Table 4:	Summary of reported direct (h²), maternal genetic (m²), permanent environmental (c²) estimates and correlations between direct and maternal genetic effects (r_am) for weaning weight

h² = Direct heritability, m² = Maternal heritability, c² = Ratio of Permanent maternal environmental var. to total var., r_am = Correlation of additive genetic effect and maternal genetic effect

However, the positive genetic correlations ranging from 0.05 to 0.56 reported by these authors were higher than those reported in this study, which were very small, ranging from 0.03 to 0.07. This suggest, that selection for increased live weight of the lamb would not negatively affect the maternal ability of the ewe. Cloete et al. (2001) also found no significant correlation between the direct and the maternal effects in Merino flocks. The estimates for ADG ranged from -0.01 to 0.04, slightly higher than the -0.17 reported range by Seid-Alian et al. (2004).
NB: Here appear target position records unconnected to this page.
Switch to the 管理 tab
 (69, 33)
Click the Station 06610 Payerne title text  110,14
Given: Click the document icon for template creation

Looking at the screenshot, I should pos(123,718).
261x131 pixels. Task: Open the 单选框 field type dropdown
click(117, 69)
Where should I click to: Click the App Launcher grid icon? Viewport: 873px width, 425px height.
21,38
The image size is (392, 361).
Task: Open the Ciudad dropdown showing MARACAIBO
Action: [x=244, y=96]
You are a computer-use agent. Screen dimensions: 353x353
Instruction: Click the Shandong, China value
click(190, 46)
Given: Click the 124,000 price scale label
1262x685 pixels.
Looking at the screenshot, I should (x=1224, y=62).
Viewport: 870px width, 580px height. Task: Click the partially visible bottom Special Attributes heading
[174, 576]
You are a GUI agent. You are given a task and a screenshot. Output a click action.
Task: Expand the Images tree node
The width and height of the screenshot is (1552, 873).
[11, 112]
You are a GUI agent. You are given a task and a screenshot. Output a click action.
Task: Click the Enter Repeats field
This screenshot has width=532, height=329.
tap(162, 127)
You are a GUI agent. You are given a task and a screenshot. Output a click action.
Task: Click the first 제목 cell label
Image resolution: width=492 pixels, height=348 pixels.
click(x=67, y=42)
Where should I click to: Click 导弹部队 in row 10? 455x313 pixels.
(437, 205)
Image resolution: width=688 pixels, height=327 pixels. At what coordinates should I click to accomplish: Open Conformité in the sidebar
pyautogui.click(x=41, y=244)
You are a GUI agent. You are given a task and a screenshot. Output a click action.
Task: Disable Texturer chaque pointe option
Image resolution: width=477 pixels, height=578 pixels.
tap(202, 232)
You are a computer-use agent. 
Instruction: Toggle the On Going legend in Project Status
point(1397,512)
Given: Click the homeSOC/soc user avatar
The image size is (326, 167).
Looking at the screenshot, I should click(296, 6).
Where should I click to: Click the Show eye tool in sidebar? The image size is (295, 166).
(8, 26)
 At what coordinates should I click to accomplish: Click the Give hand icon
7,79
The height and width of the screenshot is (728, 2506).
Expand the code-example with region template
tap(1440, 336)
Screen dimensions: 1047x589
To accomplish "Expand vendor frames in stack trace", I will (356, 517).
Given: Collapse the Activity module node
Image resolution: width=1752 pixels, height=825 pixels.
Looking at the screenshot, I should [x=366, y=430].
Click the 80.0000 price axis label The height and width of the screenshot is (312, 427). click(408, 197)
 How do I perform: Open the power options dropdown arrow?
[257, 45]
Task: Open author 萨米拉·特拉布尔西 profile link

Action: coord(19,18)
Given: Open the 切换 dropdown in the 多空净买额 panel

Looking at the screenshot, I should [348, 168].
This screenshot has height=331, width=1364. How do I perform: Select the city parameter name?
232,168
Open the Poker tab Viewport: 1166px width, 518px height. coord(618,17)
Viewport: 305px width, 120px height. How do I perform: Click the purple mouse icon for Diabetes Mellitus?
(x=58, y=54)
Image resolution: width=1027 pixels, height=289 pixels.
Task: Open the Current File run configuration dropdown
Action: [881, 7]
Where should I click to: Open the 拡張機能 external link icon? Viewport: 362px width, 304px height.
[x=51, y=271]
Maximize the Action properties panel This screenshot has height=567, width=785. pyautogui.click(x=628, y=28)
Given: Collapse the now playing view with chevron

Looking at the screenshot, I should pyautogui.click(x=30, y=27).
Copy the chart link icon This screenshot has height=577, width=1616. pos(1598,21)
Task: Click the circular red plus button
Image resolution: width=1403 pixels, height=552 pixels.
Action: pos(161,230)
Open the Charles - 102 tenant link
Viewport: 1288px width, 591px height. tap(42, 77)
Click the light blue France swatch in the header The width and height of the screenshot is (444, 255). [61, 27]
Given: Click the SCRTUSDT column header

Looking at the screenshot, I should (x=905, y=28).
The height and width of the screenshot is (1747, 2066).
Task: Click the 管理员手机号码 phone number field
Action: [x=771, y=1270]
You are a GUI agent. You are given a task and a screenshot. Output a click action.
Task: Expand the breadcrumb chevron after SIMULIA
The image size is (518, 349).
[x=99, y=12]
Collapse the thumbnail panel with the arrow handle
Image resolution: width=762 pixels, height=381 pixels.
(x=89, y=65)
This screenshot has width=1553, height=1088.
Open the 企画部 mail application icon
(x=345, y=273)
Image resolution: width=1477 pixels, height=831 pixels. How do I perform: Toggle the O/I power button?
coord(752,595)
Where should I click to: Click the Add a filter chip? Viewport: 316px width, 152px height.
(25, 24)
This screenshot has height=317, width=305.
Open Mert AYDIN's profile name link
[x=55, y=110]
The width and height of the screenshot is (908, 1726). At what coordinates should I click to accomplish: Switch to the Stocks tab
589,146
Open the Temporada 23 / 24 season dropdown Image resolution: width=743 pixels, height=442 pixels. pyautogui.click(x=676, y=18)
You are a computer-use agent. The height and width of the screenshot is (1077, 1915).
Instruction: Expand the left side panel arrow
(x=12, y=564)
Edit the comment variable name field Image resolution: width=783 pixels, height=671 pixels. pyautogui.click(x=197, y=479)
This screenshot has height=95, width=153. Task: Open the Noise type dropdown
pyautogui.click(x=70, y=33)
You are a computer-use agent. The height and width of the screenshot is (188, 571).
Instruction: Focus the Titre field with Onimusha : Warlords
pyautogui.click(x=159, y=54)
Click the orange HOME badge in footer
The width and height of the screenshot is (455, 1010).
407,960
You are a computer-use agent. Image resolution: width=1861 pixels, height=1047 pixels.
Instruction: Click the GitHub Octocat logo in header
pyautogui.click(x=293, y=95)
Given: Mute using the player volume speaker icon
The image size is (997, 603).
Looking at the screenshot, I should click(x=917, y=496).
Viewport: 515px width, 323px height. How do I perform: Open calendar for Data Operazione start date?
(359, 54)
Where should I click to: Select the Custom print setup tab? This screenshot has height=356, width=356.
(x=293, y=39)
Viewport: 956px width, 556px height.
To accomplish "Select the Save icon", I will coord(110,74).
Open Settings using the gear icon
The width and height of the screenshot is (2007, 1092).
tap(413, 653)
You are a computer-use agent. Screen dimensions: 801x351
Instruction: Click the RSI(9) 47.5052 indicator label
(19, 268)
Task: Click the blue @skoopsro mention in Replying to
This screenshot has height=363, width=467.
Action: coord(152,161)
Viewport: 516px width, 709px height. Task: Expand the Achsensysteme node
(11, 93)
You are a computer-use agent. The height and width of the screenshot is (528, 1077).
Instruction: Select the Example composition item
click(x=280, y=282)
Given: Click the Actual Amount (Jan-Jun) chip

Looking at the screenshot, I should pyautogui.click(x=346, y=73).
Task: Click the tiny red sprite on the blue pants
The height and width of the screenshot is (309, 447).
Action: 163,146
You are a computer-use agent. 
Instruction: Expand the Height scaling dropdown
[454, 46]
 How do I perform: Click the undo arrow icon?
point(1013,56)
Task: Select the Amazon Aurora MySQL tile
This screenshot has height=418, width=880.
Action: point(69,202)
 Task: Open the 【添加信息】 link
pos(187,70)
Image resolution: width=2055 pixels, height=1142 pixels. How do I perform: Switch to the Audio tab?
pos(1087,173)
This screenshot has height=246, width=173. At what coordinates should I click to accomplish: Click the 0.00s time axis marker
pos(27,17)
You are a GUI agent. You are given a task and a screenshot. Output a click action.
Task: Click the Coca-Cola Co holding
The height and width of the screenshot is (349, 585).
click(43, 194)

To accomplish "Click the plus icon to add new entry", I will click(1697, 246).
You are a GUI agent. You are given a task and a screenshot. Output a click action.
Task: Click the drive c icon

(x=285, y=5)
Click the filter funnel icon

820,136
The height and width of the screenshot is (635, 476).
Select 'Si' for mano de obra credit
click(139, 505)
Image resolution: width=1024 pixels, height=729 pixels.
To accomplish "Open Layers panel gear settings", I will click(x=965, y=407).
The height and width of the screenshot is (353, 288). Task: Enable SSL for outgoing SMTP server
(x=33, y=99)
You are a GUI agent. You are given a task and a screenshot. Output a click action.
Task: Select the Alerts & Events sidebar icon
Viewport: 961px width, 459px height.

Edriss et al. (2002) reported negative estimates ranging from -0.23 to -0.33 for ADG.

A negative estimate of the direct and maternal genetic covariance has mostly been observed in field data while it has by and large been absent in experimental data sets (Meyer, 1997), which has indicated that this could have been attributed to factors like more uniform management and lack of preferential treatment. Alternatively, it may also reflect better identification of contemporary or management groups. Early growth traits in sheep are mostly characterized by negative r_am estimates (Table 3 and 4). These estimates may be considerable and could be affected by small data sets (El Fadili et al., 2000; Al-Shorepy, 2001), the models fitted or poor pedigree structure for estimation of both the direct and maternal heritabilities and the genetic correlations between animal effects (Lee et al., 2000). The antagonism between the effects of an individual`s genes for growth and those of its dam for a maternal contribution may also be due to natural selection for an intermediate optimum (Tosh and Kemp, 1994). Heritability estimates of early growth traits from the different models ranged from moderate to moderately high. It seems that, ignoring maternal effects, both maternal genetic and environmental effects lead to an overestimation of the h² estimates. Likewise, exclusion of maternal permanent environmental effects of the dam resulted in overestimation of m² estimates, particularly for BWT. Thus, they need to be considered when carrying out genetic evaluations of early growth traits, in addition to the direct genetic effects. The absence of a genetic antagonism for WWT obtained between the direct and the maternal genetic effects, suggests that genetic improvement could be obtained in both direct and maternal performances if selection is based on individual weaning weight performance.